Model after 1 epoch (graph of inference results)

pinn1_1

Model after 50,000 epoch (graph of inference results)

pinn1_50000

Error convergence status

error1

Review the parameter

Change the parameter

As the training proceeded, it changed to fit the observed values (exact data), but did not perfectly match the observed values even after 5,000 turns. In addition, after 5 seconds without observed values, the decay was rapid, and it was not the same as the decay of the exact solution.
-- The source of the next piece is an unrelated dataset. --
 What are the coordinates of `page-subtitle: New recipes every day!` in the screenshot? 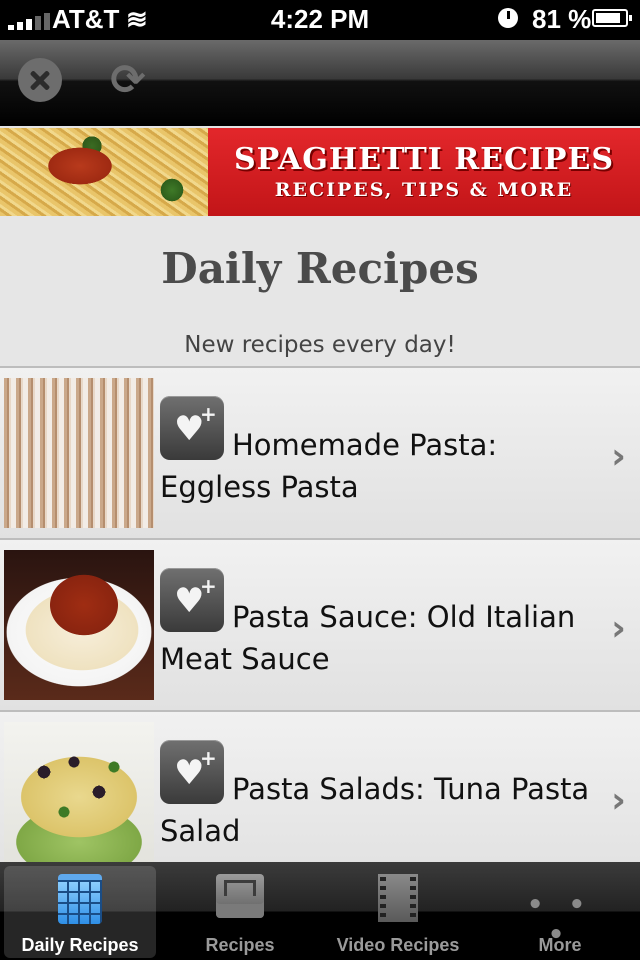 It's located at (320, 345).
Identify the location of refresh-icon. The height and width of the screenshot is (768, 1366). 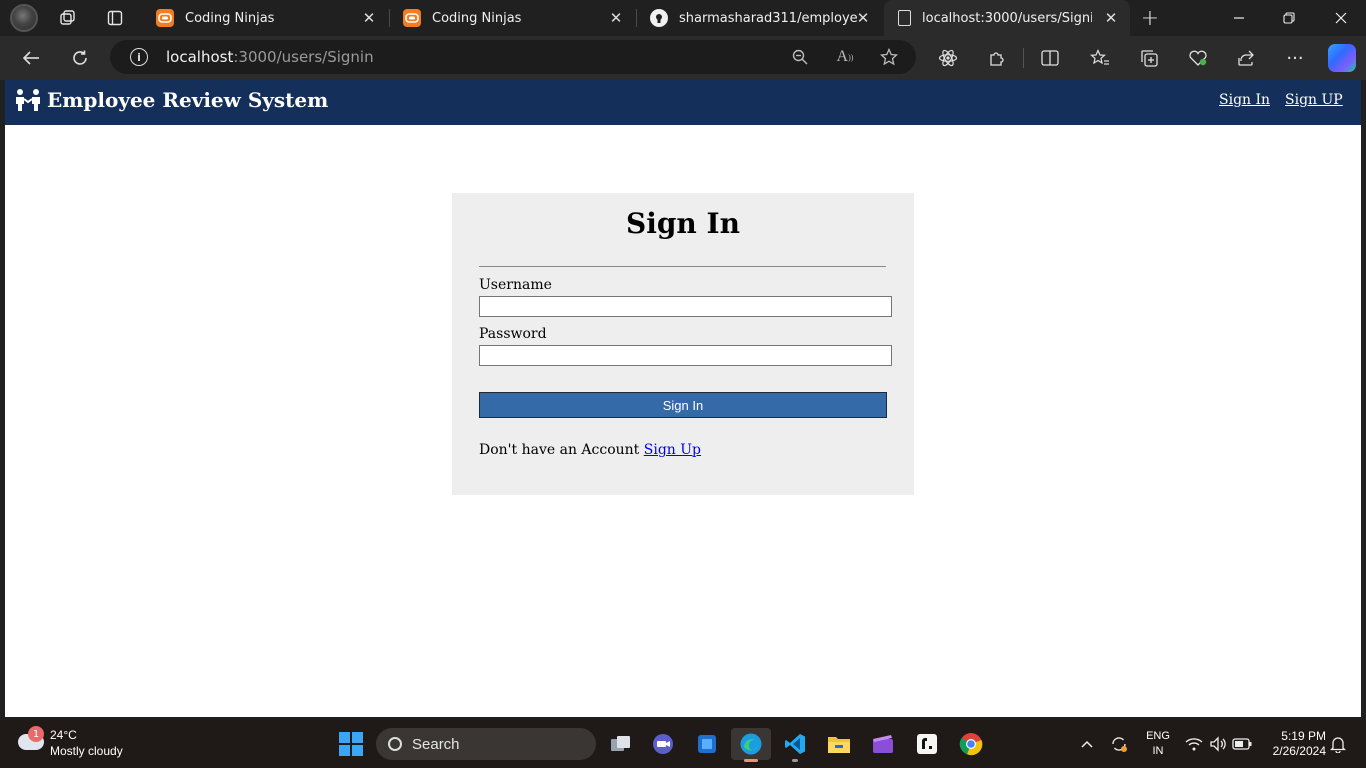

Therefore, in order to weaken the effect of physical errors, the parameter $\lambda_{1}$ was set to $0.2$ to bring it closer to the observed values.

Model after 50,000 epoch (graph of inference results)

pinn02_50000

Error convergence status

error02

Conclusion

Although I’ve understood a little better the concept of PINNs, the results of inference using a model trained 50,000 times with PINNs did not match the analytical solution. The code was reviewed many times, but the cause is unknown at this time.

Maybe I will know if I try another problem with PINNs to understand it further.